Doing a bit more travel since the last episode, so have more to talk about. First business trip of the year started out great, but quickly deteriorated as weather delays forced me to make quick changes. I update my trip management app recommendations after TripCase released the latest rev of their app, and talk about good mass transit experiences in Portland, OR and Park City, UT. A new behind-the-scenes book on the hotel industry shows how important people are to the travel experience. And the explosion of tablet form factors makes me re-think why I carry a tablet — comparing Apple’s iPad Mini to Google’s Nexus 7. Here’s a direct link to the podcast file or you can listen to it right here by clicking on the arrow below.

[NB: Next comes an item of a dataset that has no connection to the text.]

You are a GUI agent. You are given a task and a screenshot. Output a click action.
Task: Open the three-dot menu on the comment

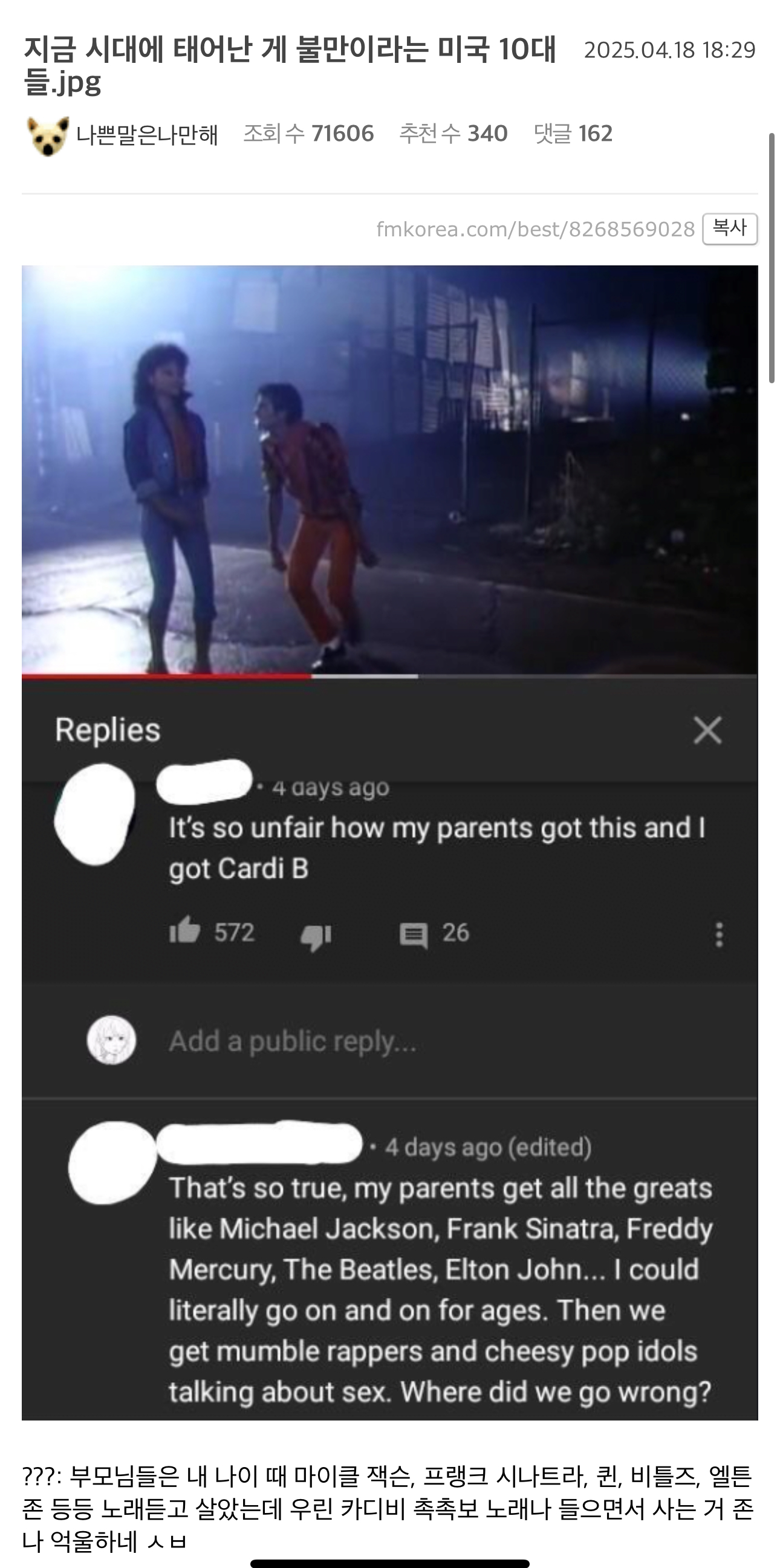(x=719, y=934)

I read Jacob Tomsky’s Heads in Beds: A Reckless Memoir of Hotels, Hustles, and So-Called Hospitality during my Christmas ski vacation in Park City, UT. It’s a fun, easy read. Just looking at the cover, you can tell that Tomsky wants to give us the hotel version of Anthony Bourdain‘s Kitchen Confidential — the flawed insider with a heart of gold giving us a snarky behind-the-scenes tour.
Tomsky’s story has two very distinct parts. The first third of the book tells us how Tomsky fell into the hospitality industry and began to make it a career. A degree in philosophy in New Orleans wasn’t generating any meaningful employment, so he took a job as a parking valet. Working hard and being earnest (he cleans up well, doesn’t try to kill his co-workers), he gets promoted to front desk agent and then into management at a new luxury hotel. The second part of the book is set in a gone-to-seed Manhattan hotel where Tomsky reluctantly lands, broke after 9 months touring through Europe and 3 months searching for a publishing job in New York.

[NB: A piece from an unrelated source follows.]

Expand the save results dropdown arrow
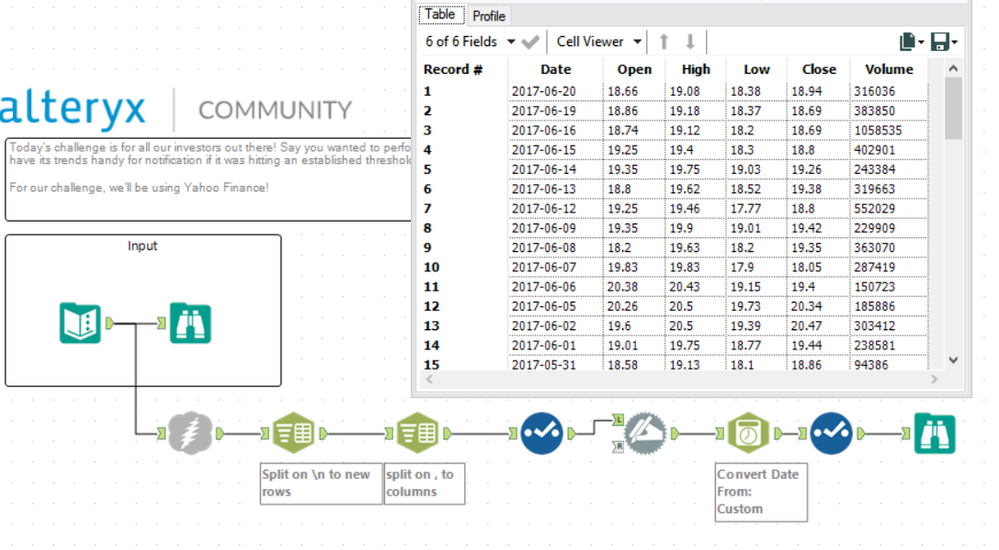Screen dimensions: 999x550 (954, 43)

The New Orleans story is certainly the sunnier of the two parts; a young man finding his niche in the world and working his way up. It also gives a more interesting behind-the-scenes view if you’re interested in how big hotels really work. Tomsky does a great job of describing the amount of planning and effort it takes for a Ritz Carlton or Four Seasons to provide their levels of hospitality. I wished this part lasted longer.

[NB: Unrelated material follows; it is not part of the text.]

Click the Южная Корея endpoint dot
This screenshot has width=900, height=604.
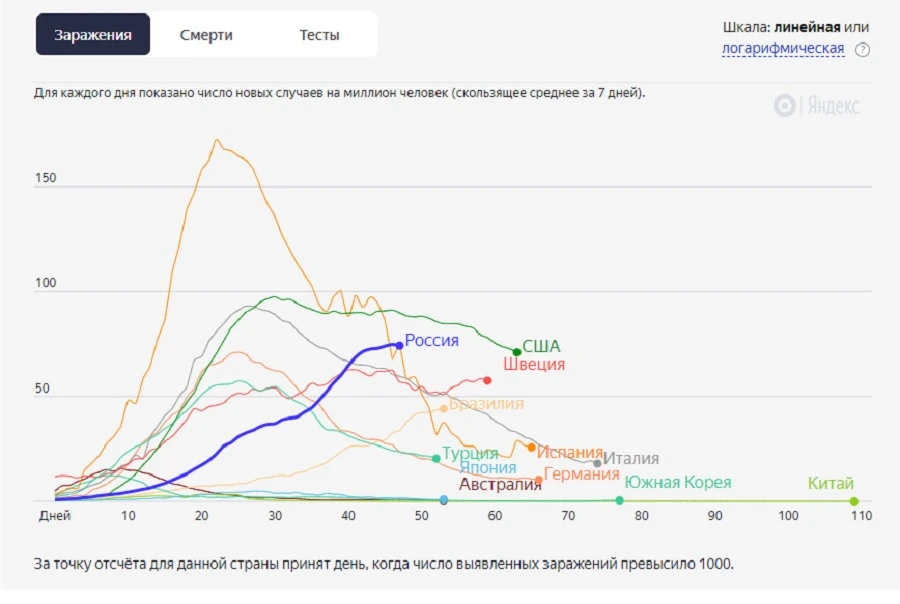click(x=619, y=501)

The Manhattan story seems less about the hotel business and more about Tomsky abandoning, bit by bit, the Ritz level of service he was so proud of, becoming more focused on hustling tips than helping guests. As he slides down that slippery slope, the snark level increases… as does a sense of self-loathing. The big confrontation scene with the evil manager is less of a climax and more of a denouement.
Much of the press coverage of Heads in Beds has focused on the insider advice Tomsky dishes in the book’s appendices – “Things a Guest Should Never Say,” “Things a Guest Should Never Do,” “Things Every Guest Must Know”. It’s all pretty common-sense, distilling down to: 1) Don’t be a jerk to the staff; 2) Tip everyone well; 3) Staff can and will screw you over if you don’t follow the first two points.
Heads in Beds is no Kitchen Confidential, but it’s a fun read and a good story told with heart. Recommended.